Electrified bar hurts tot in new NYCHA outrage
A 4-YEAR-OLD Brooklyn girl suffered the scare of her young life when she touched a section of electrified scaffolding outside the Red Hook East Houses last week.
“I’m very upset she had to go through this,” said little Laila Davis’ dad, Jamell.
“She complains that she can’t breathe. She has pain in her heart and in the arm that she touched the rail with.”
The episode came last Monday after Laila and her 8-year-old sister spent the day with their grandmother at the public housing development — a regular routine for the girls.
That afternoon, their great-grandmother came over and later escorted them downstairs to meet their father.
Just after they walked out of the housing project’s front entrance, Laila casually touched the metal scaffolding — unaware it was carrying a live current.
“She started screaming — crying and screaming,” said the great-grandmother, Awilda Lopez, 69.
“I didn’t know what to do. I didn’t know what was happening.”
Lopez said the shock was so powerful it knocked Laila off her feet.
“I caught her in time before she hit the ground,” Lopez said.
Laila was taken to New York-Presbyterian Weill Cornell Medical Center and released the next day. Nearly a week later, the brave girl tried to describe her ordeal to the Daily News.
“It felt like a hot thing. I was shaking. I was crying,” she said before motioning to her chest. “It hurt. It hurt on my arm and my breathing place.”
“She cries in the night,” Jamell Davis, 30, said. “She’s afraid to go to the playground in front of the building.

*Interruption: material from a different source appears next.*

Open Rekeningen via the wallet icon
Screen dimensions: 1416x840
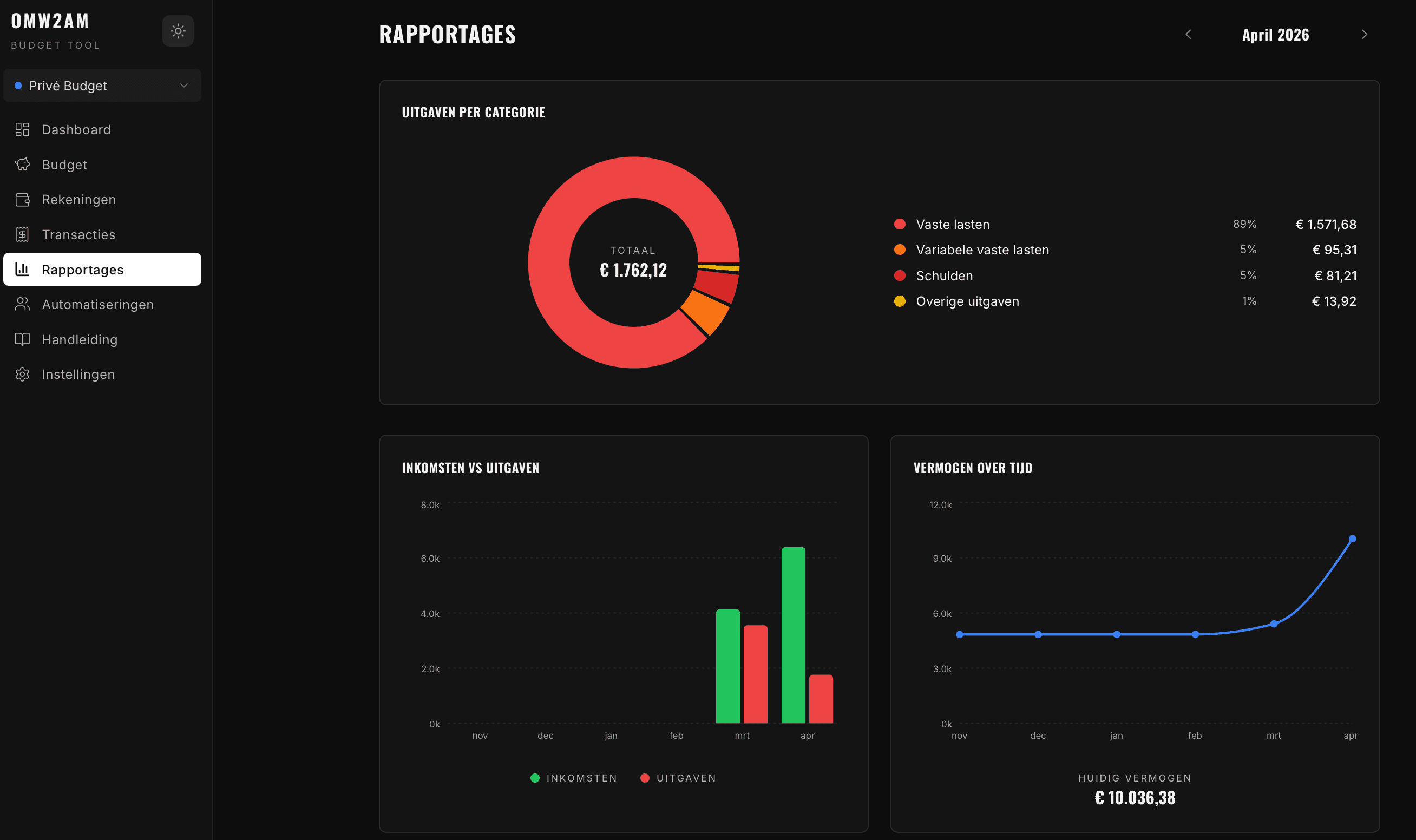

This used to be her little domain.”
The scaffolding was electrified as a result of a missing piece that connects two wires and the lack of a grounding device, said the family’s lawyer Bonita Zelman.
She said the family is planning to file a lawsuit seeking $20 million in damages.

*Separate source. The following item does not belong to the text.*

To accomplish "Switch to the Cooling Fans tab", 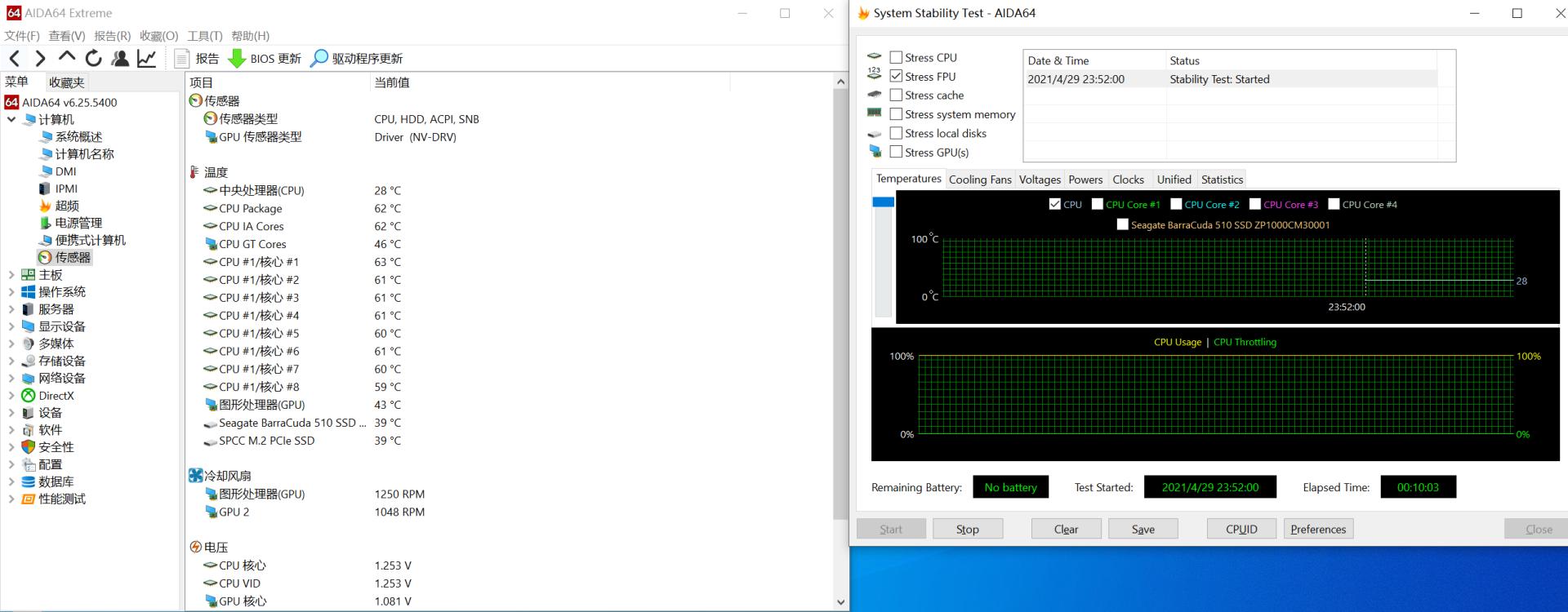I will pyautogui.click(x=979, y=180).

“The New York City Housing Authority thinks they can treat people who can’t afford better houses like second-class citizens,” Zelman said. “They left a deadly condition.”
Workers repaired the scaffolding later that night, Lopez said.
A NYCHA spokeswoman said the work area no longer poses a danger — but she declined to say what kind of work was being done there or what led to the problem.
“NYCHA staff continue to investigate this incident, and have taken steps at this site to ensure the safety of residents,” the spokeswoman said.
The incident marks the latest black eye for the beleaguered city agency.
Last week, NYCHA chief John Rhea revealed to The News that the city will overhaul the agency’s board, dumping its highly paid members and bringing in unsalaried replacements.
The surprising announcement came as two scathing reports ripped NYCHA’s management.
An ongoing News investigation exposed NYCHA’s failure to spend $42 million set aside for security cameras and its decision to sit on nearly $1 billion in federal funding dating to 2009.